— Start of Material —
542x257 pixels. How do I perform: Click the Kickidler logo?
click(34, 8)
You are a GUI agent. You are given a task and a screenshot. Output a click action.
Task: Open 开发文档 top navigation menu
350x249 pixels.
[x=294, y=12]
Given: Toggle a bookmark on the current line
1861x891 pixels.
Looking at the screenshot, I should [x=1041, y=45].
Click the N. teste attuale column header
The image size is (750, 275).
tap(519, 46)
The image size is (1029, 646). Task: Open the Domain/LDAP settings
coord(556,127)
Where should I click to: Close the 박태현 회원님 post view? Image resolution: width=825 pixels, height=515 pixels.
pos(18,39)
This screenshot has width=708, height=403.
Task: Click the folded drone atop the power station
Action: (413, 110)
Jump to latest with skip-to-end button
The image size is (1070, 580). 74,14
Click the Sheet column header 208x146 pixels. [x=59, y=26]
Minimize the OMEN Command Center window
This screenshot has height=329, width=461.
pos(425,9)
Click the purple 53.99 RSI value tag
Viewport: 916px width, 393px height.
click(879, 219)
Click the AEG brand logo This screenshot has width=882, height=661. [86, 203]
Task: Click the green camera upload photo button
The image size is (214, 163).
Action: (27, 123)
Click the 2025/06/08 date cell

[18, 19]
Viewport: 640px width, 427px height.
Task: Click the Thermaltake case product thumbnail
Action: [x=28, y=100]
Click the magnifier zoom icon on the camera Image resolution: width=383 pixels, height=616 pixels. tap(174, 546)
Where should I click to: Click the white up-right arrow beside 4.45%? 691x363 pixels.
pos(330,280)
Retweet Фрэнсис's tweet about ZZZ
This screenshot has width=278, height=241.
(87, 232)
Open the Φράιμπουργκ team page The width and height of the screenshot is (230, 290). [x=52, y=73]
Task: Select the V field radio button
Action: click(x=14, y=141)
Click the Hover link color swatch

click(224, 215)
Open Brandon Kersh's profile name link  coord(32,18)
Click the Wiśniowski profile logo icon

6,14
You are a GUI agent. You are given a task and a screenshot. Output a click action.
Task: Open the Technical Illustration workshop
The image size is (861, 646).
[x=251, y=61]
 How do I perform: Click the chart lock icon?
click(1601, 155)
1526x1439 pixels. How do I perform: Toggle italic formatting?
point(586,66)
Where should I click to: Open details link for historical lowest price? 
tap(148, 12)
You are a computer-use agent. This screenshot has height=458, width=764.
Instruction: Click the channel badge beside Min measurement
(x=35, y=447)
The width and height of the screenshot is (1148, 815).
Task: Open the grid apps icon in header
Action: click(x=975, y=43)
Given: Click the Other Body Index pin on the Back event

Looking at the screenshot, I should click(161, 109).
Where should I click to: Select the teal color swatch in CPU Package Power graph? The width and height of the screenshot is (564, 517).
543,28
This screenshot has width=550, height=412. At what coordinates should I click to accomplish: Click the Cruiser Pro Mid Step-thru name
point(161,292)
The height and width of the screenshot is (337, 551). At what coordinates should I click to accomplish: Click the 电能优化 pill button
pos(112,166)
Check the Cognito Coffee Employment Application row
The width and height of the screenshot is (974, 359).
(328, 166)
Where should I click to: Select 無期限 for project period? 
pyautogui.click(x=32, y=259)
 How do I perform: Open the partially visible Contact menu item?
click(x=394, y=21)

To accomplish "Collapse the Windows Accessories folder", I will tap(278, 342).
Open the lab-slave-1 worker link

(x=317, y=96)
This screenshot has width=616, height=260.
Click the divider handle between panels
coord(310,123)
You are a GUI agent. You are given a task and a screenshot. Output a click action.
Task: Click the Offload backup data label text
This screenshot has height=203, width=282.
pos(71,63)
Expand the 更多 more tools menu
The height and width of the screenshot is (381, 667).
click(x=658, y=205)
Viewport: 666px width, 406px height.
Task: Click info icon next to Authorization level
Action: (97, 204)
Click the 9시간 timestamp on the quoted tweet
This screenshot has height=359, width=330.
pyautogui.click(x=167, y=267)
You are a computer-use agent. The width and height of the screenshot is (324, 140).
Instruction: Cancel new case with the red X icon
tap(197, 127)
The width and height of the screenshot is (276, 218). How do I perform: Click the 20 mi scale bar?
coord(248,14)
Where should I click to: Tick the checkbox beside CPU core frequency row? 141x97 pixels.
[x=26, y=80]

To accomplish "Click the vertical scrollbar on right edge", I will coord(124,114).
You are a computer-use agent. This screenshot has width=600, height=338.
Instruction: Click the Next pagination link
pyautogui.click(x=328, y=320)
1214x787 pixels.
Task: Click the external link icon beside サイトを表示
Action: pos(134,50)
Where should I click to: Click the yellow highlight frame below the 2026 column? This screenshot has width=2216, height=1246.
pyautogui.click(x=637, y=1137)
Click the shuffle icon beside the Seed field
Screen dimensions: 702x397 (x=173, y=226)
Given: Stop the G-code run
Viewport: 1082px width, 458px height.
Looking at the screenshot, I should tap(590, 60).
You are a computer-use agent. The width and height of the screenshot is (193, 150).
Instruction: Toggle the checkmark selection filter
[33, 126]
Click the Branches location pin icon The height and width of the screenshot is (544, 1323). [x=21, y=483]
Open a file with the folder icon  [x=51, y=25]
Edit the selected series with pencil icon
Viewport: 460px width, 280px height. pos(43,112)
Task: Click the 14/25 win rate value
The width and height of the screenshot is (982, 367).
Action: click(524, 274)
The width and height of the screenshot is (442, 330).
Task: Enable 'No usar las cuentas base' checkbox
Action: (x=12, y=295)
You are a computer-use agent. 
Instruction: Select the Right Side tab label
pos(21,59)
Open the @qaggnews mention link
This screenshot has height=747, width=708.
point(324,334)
— End of Material —
*Work required*: Reproduce all of the entries above, substituting "GUI assistant" for every occurrence of "GUI agent" and leaving everything else unchanged.

*Output for this exercise*:
542x257 pixels. How do I perform: Click the Kickidler logo?
click(34, 8)
You are a GUI assistant. You are given a task and a screenshot. Output a click action.
Task: Open 开发文档 top navigation menu
350x249 pixels.
[x=294, y=12]
Given: Toggle a bookmark on the current line
1861x891 pixels.
Looking at the screenshot, I should [x=1041, y=45].
Click the N. teste attuale column header
The image size is (750, 275).
tap(519, 46)
The image size is (1029, 646). Task: Open the Domain/LDAP settings
coord(556,127)
Where should I click to: Close the 박태현 회원님 post view? Image resolution: width=825 pixels, height=515 pixels.
pos(18,39)
This screenshot has width=708, height=403.
Task: Click the folded drone atop the power station
Action: (413, 110)
Jump to latest with skip-to-end button
The image size is (1070, 580). 74,14
Click the Sheet column header 208x146 pixels. [x=59, y=26]
Minimize the OMEN Command Center window
This screenshot has height=329, width=461.
pos(425,9)
Click the purple 53.99 RSI value tag
Viewport: 916px width, 393px height.
click(879, 219)
Click the AEG brand logo This screenshot has width=882, height=661. [86, 203]
Task: Click the green camera upload photo button
The image size is (214, 163).
Action: (27, 123)
Click the 2025/06/08 date cell

[18, 19]
Viewport: 640px width, 427px height.
Task: Click the Thermaltake case product thumbnail
Action: [x=28, y=100]
Click the magnifier zoom icon on the camera Image resolution: width=383 pixels, height=616 pixels. tap(174, 546)
Where should I click to: Click the white up-right arrow beside 4.45%? 691x363 pixels.
pos(330,280)
Retweet Фрэнсис's tweet about ZZZ
This screenshot has width=278, height=241.
(87, 232)
Open the Φράιμπουργκ team page The width and height of the screenshot is (230, 290). [x=52, y=73]
Task: Select the V field radio button
Action: click(x=14, y=141)
Click the Hover link color swatch

click(224, 215)
Open Brandon Kersh's profile name link  coord(32,18)
Click the Wiśniowski profile logo icon

6,14
You are a GUI assistant. You are given a task and a screenshot. Output a click action.
Task: Open the Technical Illustration workshop
The image size is (861, 646).
[x=251, y=61]
 How do I perform: Click the chart lock icon?
click(1601, 155)
1526x1439 pixels. How do I perform: Toggle italic formatting?
point(586,66)
Where should I click to: Open details link for historical lowest price? 
tap(148, 12)
You are a computer-use agent. This screenshot has height=458, width=764.
Instruction: Click the channel badge beside Min measurement
(x=35, y=447)
The width and height of the screenshot is (1148, 815).
Task: Open the grid apps icon in header
Action: click(x=975, y=43)
Given: Click the Other Body Index pin on the Back event

Looking at the screenshot, I should click(161, 109).
Where should I click to: Select the teal color swatch in CPU Package Power graph? The width and height of the screenshot is (564, 517).
543,28
This screenshot has width=550, height=412. At what coordinates should I click to accomplish: Click the Cruiser Pro Mid Step-thru name
point(161,292)
The height and width of the screenshot is (337, 551). At what coordinates should I click to accomplish: Click the 电能优化 pill button
pos(112,166)
Check the Cognito Coffee Employment Application row
The width and height of the screenshot is (974, 359).
(328, 166)
Where should I click to: Select 無期限 for project period? 
pyautogui.click(x=32, y=259)
 How do I perform: Open the partially visible Contact menu item?
click(x=394, y=21)

To accomplish "Collapse the Windows Accessories folder", I will tap(278, 342).
Open the lab-slave-1 worker link

(x=317, y=96)
This screenshot has width=616, height=260.
Click the divider handle between panels
coord(310,123)
You are a GUI assistant. You are given a task and a screenshot. Output a click action.
Task: Click the Offload backup data label text
This screenshot has height=203, width=282.
pos(71,63)
Expand the 更多 more tools menu
The height and width of the screenshot is (381, 667).
click(x=658, y=205)
Viewport: 666px width, 406px height.
Task: Click info icon next to Authorization level
Action: (97, 204)
Click the 9시간 timestamp on the quoted tweet
This screenshot has height=359, width=330.
pyautogui.click(x=167, y=267)
You are a computer-use agent. The width and height of the screenshot is (324, 140).
Instruction: Cancel new case with the red X icon
tap(197, 127)
The width and height of the screenshot is (276, 218). How do I perform: Click the 20 mi scale bar?
coord(248,14)
Where should I click to: Tick the checkbox beside CPU core frequency row? 141x97 pixels.
[x=26, y=80]

To accomplish "Click the vertical scrollbar on right edge", I will coord(124,114).
You are a computer-use agent. This screenshot has width=600, height=338.
Instruction: Click the Next pagination link
pyautogui.click(x=328, y=320)
1214x787 pixels.
Task: Click the external link icon beside サイトを表示
Action: pos(134,50)
Where should I click to: Click the yellow highlight frame below the 2026 column? This screenshot has width=2216, height=1246.
pyautogui.click(x=637, y=1137)
Click the shuffle icon beside the Seed field
Screen dimensions: 702x397 (x=173, y=226)
Given: Stop the G-code run
Viewport: 1082px width, 458px height.
Looking at the screenshot, I should tap(590, 60).
You are a computer-use agent. The width and height of the screenshot is (193, 150).
Instruction: Toggle the checkmark selection filter
[33, 126]
Click the Branches location pin icon The height and width of the screenshot is (544, 1323). [x=21, y=483]
Open a file with the folder icon  [x=51, y=25]
Edit the selected series with pencil icon
Viewport: 460px width, 280px height. pos(43,112)
Task: Click the 14/25 win rate value
The width and height of the screenshot is (982, 367).
Action: click(524, 274)
The width and height of the screenshot is (442, 330).
Task: Enable 'No usar las cuentas base' checkbox
Action: (x=12, y=295)
You are a computer-use agent. 
Instruction: Select the Right Side tab label
pos(21,59)
Open the @qaggnews mention link
This screenshot has height=747, width=708.
point(324,334)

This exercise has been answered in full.